Die Wege des Herrn. Alexandre Dumas
Was bedeutete das?
Wieder gingen dem Grafen von Eberbach die bösen Gedanken durch den Kopf. Er wollte wissen, wo Lothario war; er hatte ihn seit drei Tagen nicht mehr gesehen.
Er schickte zur Botschaft, um nach seinem Neffen zu fragen, und, falls er dort sei, ihn zu bitten, sofort zu kommen.
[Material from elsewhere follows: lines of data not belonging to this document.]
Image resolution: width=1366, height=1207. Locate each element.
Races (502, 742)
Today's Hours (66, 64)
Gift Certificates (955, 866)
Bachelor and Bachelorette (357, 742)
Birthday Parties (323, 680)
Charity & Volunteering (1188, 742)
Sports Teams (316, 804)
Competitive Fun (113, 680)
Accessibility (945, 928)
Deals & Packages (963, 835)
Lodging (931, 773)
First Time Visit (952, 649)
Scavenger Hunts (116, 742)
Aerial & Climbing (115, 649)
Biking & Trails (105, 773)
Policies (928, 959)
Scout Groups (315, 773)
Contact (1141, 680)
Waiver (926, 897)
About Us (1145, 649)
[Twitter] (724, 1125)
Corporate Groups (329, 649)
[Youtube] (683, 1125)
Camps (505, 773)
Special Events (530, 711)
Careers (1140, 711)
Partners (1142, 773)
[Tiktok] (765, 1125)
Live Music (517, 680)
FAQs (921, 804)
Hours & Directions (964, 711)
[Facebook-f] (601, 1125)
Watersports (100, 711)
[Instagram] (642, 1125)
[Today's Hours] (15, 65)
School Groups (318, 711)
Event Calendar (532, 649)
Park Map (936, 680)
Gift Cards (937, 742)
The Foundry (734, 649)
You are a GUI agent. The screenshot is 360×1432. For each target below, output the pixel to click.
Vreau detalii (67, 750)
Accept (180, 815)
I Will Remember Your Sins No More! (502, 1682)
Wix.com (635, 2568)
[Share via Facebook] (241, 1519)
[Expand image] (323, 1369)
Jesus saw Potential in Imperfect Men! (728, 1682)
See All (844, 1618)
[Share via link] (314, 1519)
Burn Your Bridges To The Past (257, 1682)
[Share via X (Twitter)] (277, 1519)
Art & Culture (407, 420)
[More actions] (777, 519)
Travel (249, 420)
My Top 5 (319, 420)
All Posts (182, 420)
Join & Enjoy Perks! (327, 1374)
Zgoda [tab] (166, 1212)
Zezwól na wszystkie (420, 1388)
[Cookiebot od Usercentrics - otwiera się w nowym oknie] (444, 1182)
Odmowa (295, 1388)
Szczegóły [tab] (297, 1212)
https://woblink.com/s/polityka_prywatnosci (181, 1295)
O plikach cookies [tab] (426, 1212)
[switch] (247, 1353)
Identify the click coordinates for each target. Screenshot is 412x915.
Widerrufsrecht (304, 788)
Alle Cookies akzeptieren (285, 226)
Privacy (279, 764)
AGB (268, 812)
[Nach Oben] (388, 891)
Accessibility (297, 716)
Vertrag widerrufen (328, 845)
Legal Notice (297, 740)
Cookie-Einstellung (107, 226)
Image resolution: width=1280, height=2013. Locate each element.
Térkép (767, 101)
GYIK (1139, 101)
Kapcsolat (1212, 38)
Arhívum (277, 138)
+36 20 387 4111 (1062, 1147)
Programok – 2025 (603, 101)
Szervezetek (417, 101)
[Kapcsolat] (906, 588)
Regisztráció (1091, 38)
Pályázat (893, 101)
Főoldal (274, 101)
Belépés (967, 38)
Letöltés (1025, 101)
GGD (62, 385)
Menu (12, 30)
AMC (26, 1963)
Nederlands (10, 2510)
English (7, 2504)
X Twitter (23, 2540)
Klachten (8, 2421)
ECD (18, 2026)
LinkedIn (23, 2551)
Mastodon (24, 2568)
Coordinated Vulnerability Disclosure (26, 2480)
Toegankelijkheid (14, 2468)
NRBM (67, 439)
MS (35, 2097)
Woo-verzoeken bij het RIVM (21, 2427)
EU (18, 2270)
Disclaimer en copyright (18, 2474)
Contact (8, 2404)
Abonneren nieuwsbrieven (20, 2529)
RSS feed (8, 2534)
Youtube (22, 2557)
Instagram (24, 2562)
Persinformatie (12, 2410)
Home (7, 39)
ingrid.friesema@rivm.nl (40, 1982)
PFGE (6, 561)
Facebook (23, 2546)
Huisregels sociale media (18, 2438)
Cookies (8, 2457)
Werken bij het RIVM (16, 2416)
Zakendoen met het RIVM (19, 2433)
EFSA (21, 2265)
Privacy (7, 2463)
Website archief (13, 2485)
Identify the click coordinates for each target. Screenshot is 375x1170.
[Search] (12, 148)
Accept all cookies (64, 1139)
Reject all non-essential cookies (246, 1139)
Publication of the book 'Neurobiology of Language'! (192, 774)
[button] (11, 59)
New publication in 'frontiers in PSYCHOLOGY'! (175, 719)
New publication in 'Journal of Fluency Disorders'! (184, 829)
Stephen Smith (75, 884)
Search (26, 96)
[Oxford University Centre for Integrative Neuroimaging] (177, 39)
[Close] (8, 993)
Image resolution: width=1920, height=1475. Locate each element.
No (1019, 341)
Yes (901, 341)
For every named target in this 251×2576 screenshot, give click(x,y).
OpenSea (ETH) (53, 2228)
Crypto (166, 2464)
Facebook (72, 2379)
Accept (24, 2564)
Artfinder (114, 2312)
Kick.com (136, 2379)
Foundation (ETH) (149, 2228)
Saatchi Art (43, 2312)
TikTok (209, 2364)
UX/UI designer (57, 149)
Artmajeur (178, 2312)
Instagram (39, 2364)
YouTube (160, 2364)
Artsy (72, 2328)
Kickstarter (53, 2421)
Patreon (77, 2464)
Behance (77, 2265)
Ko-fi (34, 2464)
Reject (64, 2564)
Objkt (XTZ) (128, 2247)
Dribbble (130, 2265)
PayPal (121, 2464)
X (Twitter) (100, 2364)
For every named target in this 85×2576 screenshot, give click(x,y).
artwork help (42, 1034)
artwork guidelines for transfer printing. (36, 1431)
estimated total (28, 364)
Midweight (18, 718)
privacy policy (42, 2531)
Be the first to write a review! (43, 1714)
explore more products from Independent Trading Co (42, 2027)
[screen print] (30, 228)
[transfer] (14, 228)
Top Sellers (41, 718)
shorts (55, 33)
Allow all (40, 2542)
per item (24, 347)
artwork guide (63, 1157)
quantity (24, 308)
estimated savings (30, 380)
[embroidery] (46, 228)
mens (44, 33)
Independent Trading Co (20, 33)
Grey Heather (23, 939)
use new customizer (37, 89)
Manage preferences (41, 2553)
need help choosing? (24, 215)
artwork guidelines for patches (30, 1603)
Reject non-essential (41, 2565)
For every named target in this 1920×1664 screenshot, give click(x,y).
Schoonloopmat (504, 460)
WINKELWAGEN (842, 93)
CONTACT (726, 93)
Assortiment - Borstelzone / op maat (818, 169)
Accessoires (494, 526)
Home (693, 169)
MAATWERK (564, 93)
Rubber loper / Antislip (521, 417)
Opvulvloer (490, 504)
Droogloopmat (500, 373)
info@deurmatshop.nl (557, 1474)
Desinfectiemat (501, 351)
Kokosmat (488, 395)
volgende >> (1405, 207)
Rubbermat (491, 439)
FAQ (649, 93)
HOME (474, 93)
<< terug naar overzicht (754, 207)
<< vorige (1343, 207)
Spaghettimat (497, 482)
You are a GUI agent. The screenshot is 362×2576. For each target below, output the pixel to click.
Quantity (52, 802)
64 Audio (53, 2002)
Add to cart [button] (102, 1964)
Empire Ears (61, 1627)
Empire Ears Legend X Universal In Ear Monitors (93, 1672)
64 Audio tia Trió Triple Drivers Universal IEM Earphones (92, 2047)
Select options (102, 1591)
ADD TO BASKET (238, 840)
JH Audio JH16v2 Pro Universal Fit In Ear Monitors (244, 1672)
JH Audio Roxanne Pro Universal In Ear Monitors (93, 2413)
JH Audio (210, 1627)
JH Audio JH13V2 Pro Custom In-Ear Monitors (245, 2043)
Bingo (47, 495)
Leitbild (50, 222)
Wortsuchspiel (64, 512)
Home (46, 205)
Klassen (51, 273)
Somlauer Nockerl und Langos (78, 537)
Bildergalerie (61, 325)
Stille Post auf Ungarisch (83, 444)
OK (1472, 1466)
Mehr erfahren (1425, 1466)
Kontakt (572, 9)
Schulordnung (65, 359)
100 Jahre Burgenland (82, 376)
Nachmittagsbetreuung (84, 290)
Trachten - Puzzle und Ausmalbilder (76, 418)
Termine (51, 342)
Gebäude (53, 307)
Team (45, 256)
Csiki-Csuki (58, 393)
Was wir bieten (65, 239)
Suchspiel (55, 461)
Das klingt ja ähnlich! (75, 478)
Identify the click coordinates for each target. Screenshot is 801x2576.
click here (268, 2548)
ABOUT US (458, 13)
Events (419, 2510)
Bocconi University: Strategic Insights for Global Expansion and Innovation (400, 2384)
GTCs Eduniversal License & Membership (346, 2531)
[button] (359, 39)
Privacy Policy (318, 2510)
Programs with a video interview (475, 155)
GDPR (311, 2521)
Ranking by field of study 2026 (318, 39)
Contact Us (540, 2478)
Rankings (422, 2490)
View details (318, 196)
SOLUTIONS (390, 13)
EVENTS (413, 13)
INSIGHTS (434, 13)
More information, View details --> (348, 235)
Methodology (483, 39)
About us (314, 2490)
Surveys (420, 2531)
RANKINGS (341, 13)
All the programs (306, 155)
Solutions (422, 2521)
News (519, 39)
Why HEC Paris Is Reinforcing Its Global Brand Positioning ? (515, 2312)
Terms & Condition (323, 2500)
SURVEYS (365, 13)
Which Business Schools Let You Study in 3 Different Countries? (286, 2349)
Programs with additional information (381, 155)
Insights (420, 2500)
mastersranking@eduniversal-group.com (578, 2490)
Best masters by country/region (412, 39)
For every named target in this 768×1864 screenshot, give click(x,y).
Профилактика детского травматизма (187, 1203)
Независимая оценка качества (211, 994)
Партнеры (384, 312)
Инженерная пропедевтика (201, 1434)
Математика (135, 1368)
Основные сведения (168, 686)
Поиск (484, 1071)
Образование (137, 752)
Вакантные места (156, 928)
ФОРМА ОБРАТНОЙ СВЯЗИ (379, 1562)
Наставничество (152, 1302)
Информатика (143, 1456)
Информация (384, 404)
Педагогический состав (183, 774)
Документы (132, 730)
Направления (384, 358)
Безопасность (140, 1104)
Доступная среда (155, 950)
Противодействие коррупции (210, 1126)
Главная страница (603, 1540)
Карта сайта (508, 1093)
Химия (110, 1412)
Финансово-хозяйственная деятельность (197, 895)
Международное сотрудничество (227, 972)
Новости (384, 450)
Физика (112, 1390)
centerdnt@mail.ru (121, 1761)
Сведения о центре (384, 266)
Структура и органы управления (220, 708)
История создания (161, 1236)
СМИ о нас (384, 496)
Der Diener, den er in die Botschaft geschickt hatte, kehrte mit der Nachricht zurück, dass Lothario am Vortag plötzlich nach Le Havre abgereist war, wo er der Einschiffung der deutschen Emigranten beiwohnen sollte.
Julius erinnerte sich, dass Lothario, als er ihn das letzte Mal gesehen hatte, ihm gesagt hatte, dass er diese Pflicht zu erfüllen habe und dass er jeden Moment gehen könne.
Er sank zurück, dumpfer und trauriger, gelangweilt davon, dass sein guter Zug vergeblich war.
Er konnte sich nicht erklären, warum dieses Zusammentreffen von Lotharios Abreise und Fredericas Verspätung bei ihm einen schmerzhaften Eindruck hinterließ.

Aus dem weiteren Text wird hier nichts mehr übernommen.